Os cigarros eletrônicos estão criando uma legião de novos dependentes de nicotina. Vamos perder décadas de trabalho educativo no combate ao fumo.
Venho repetindo nesta coluna e em outros espaços, que, descontada a escravidão, o cigarro foi o maior crime continuado da história do capitalismo internacional.
Que outro seria comparável ao de investir fortunas em publicidade, criar lobbies para corromper autoridades, pressionar financeiramente a imprensa para não divulgar os malefícios do fumo, contratar cientistas de aluguel para contestar as pesquisas que o ligavam ao câncer, às doenças cardiovasculares, pulmonares e a tantas outras que encurtam a vida dos usuários crônicos em pelo menos dez anos?
Essas ações criminosas foram perpetradas no decorrer de décadas com um único objetivo: tornar dependentes de nicotina crianças e adolescentes ingênuos e desinformados.
Fumei dos 17 aos 36 anos. Fiz parte de um contingente de cerca de 60% de brasileiros com mais de 15 anos, daquele tempo. Como outros de minha geração posso lhes dizer que começávamos a fumar sem ter noção de que nos tornaríamos dependentes químicos de uma droga psicoativa, causadora de uma das dependências mais escravizadoras que a medicina conhece.
O combate ao fumo começou a se estruturar em nosso país a partir dos anos 1970. Eram iniciativas isoladas que partiam de algumas entidades apoiadas pelo Ministério da Saúde. As campanhas educativas só ganharam abrangência nacional quando proibimos a propaganda nos meios de comunicação. Sem a possibilidade de subornar a mídia com campanhas milionárias, sobrou apenas aos fabricantes a oportunidade de fazer propaganda nos pontos de venda: padarias e bares nos quais exibem os maços em meio às balas e chocolates tão a gosto da criançada que eles pretendem viciar.
O país realizou um grande esforço educacional para desconstruir a imagem criada pela publicidade perversa que associava o cigarro à liberdade, a mulheres lindas e homens maduros que faziam sucesso entre elas. Com perseverança conseguimos mostrar o que o fumo realmente é: um vício chinfrim que provoca hálito repulsivo, mau cheiro no corpo, tosse com secreção e pele com aparência doentia.
Hoje, pouco menos de 10% dos brasileiros com mais de 15 anos são fumantes. Fumamos menos do que nos Estados Unidos e do que em todos os países europeus.

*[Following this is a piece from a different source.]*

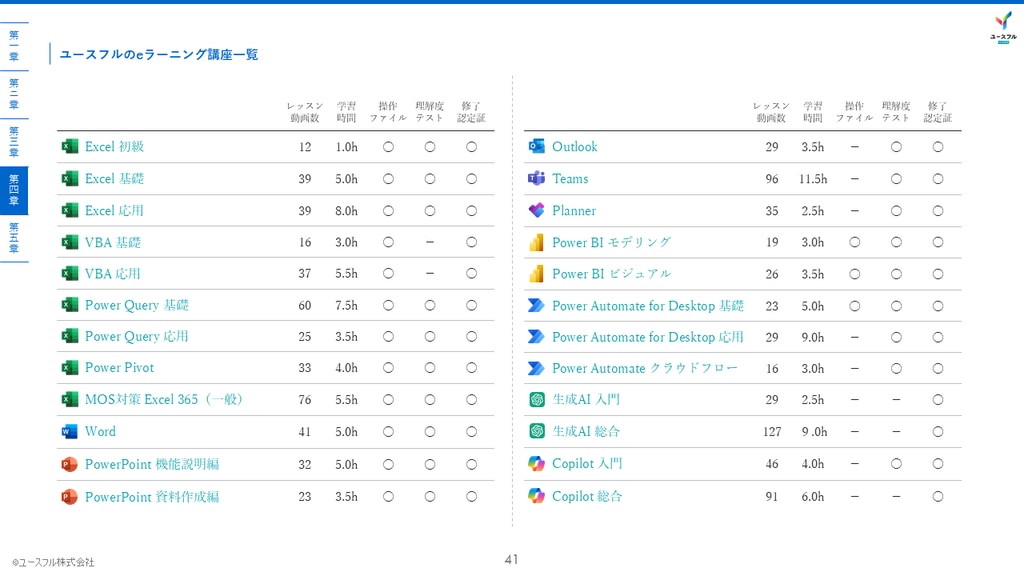Click Copilot 入門 course title
1024x576 pixels.
(587, 464)
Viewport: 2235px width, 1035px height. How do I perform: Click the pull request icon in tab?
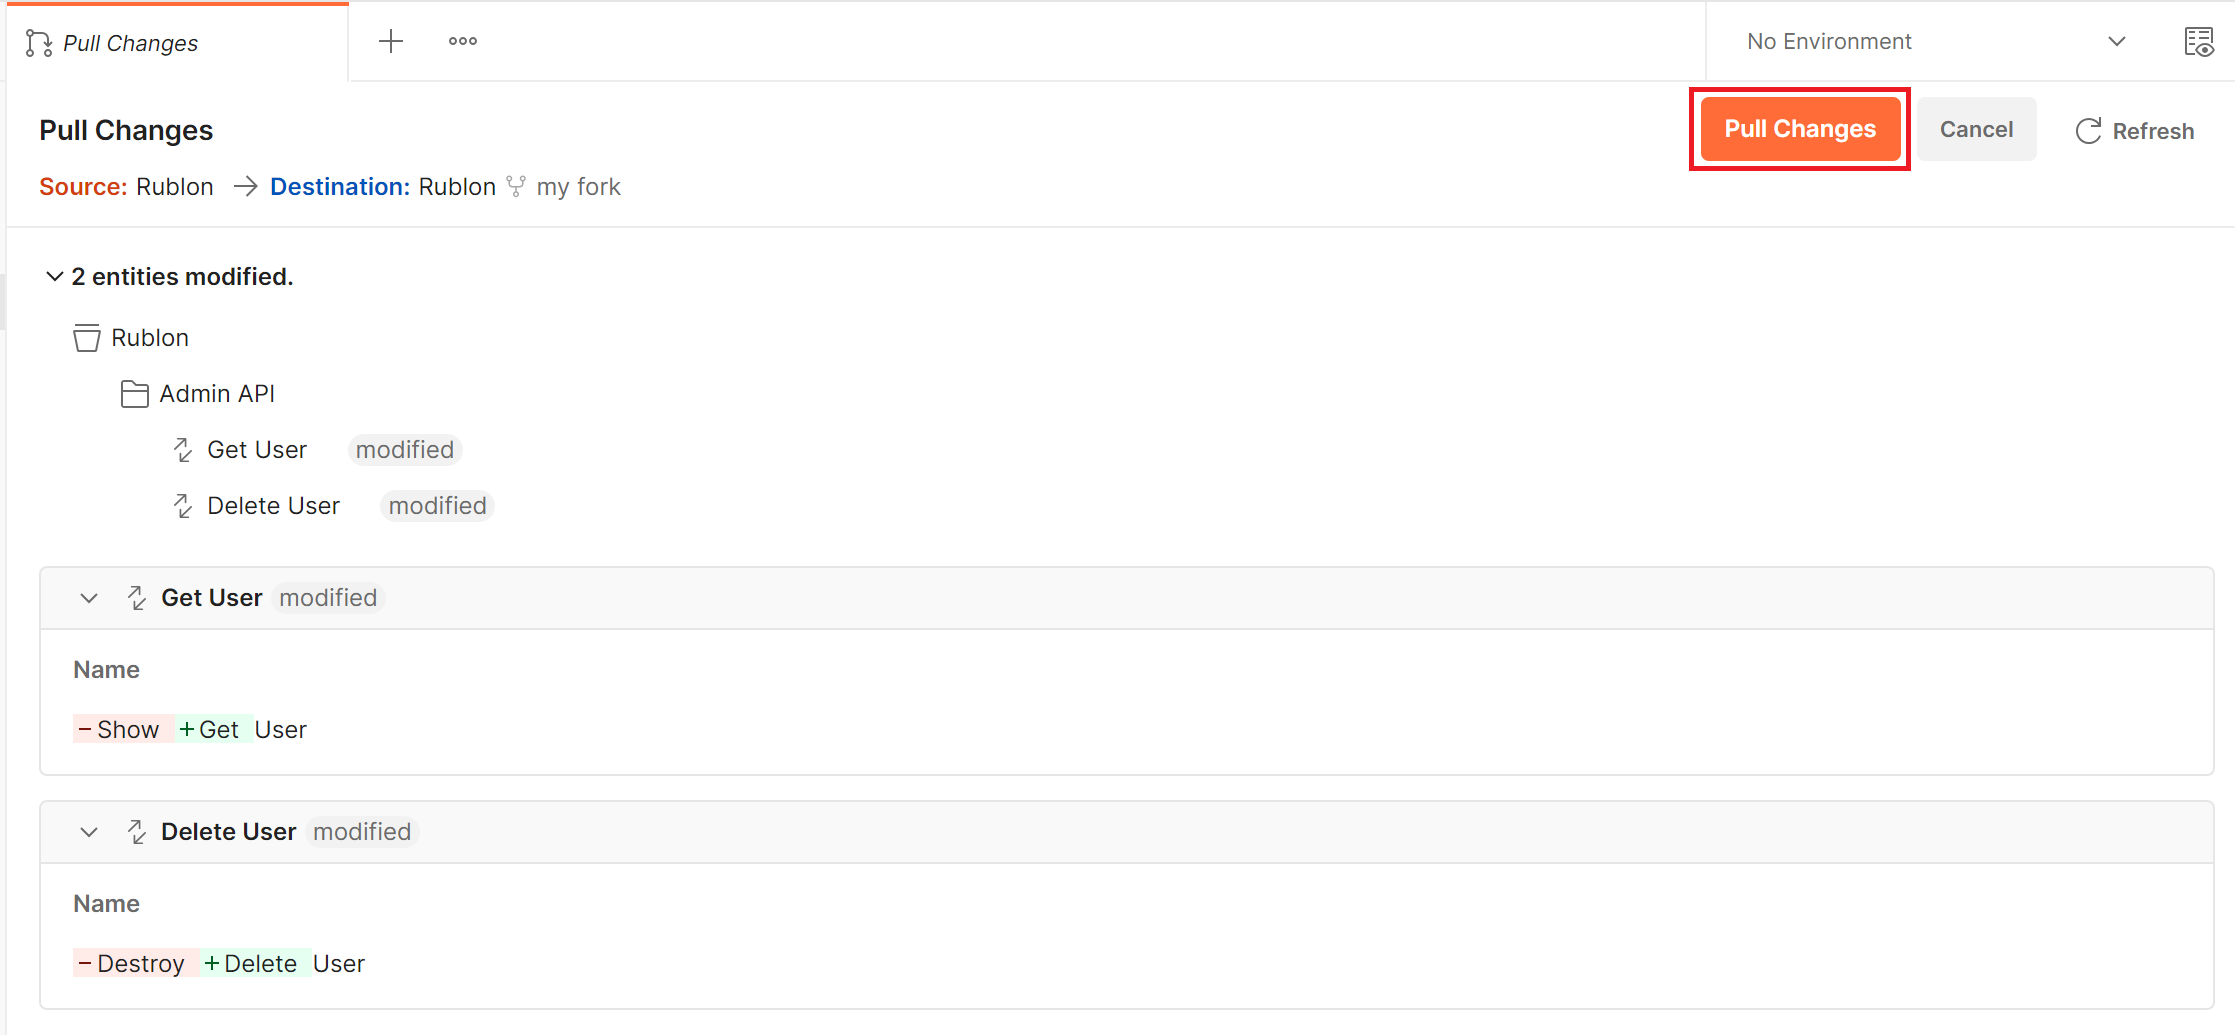(x=39, y=43)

A OMS e as agências internacionais reconhecem o programa brasileiro de combate ao fumo como um dos melhores do mundo.
Com a queda nas vendas, as companhias foram atrás de outras estratégias para repor o número dos que se livram do cigarro e dos usuários crônicos que morrem por ter fumado.
A principal delas foi a de investir nas empresas que comercializavam cigarros eletrônicos. A desculpa seria a de reduzir danos: se o fumo causa tantos males, por que não fumar nicotina sem o alcatrão e outros compostos cancerígenos?
Os estudos nunca demonstraram que o impacto dos eletrônicos como método para chegar à abstinência foi significante, mas o sucesso entre os jovens do mundo inteiro é incontestável. Meninas e meninos que jamais colocariam um cigarro na boca aderiram em massa aos eletrônicos, com a mesma ingenuidade e desinformação dos meus 17 anos. A maioria acha que está fumando um vaporzinho inofensivo. Poucos sabem que se trata de vapor de nicotina em concentrações muito mais altas do que as do cigarro convencional.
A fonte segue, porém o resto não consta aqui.